There was a big, fat, yellow spot on his cheek.

“Oh, the day gets better,” he muttered. “I’m going to have to face that nasty little woman with a zit the size of a football on my face.”

He had to do something about it. Ed moved closer to the mirror. He touched the surface of the spot. It felt tender but not painful. He pressed it. Again, not too painful. When he turned his head from side to side, he could see just how big it really was. The thing looked like a juicy sweetcorn segment.

He squeezed it. Some thick, icky yellow stuff popped out. It shot out of his skin and landed on the mirror. The pus just sat there, yellow and shiny and sickening. He stared at it. A gurgle from his stomach warned him that he might vomit. Looking away from the splat, he caught sight of his face in the mirror.

“Unbelieveable” he said.

The spot was now a hole. There was a big, round hole in his face. This was the face she would see, Martha. When they sat down for his appraisal today, this was what she would be looking at. Martha, his line manager, who hated his guts and knew that he hated her right back. Martha, who couldn’t tell a strategy from a Tic-Tac, whose idea of good management was to make sure she drew the first blood, who had a desperate need to prove she had bigger cojones than any man in the company. That Martha. Ed had a feeling she was going to enjoy his discomfort.

He prodded the hole. It was almost neat. A good, clean cut, like the aftermath of a biopsy. And there was hardly any blood. Ed prodded again. The skin was soft. He pressed his little finger at the edge of the wound. It gave. The finger sank in to his face. Ed pulled it out. It made a slick, wet, sucking sound. He began to tremble. But he couldn’t stop himself. He looked again.

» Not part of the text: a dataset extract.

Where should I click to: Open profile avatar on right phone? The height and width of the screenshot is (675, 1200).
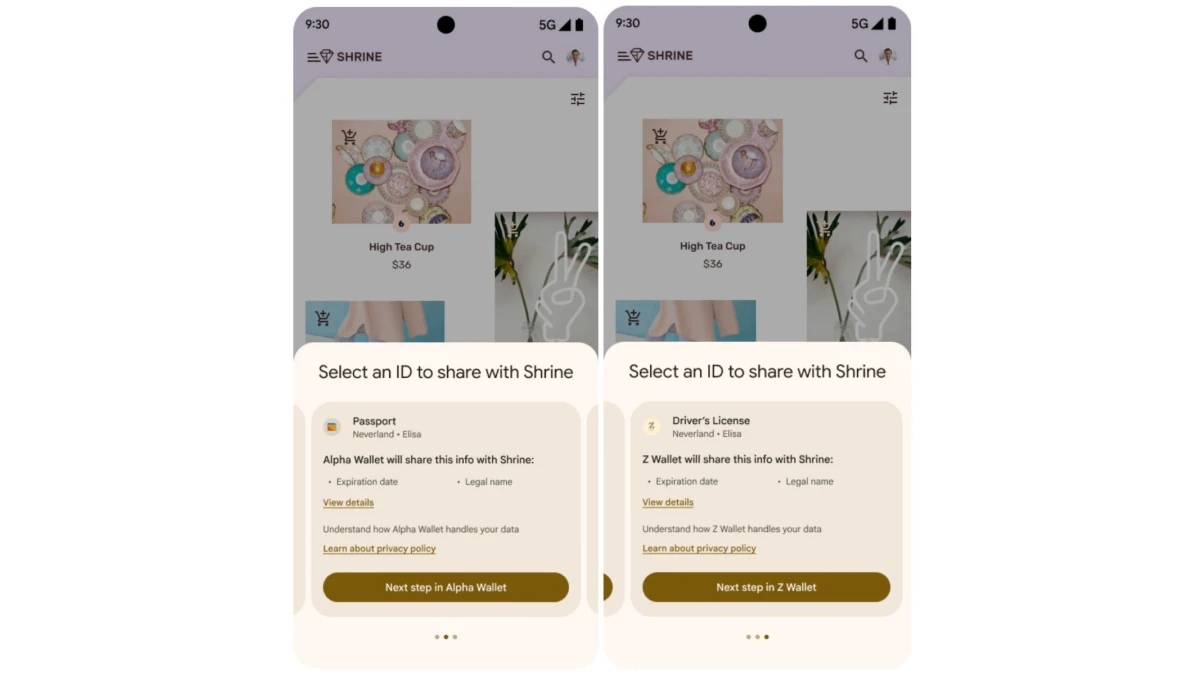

He could see into the hole. Sick fascination had gripped Ed now. He moved close to the mirror again. He probed the hole a little more, widening it as he worked his finger into it. When he withdrew this time, the edges stayed apart. The hole was as big as a coin. He could see inside himself. His stomach made a roaring sound, and Ed knew that there was no way to stop it now. And as he looked, he saw something in there. He saw something move. Saw it wriggle.

The last thing Ed ever saw in this life was a pair of eyes and some sharp, shiny, teeth.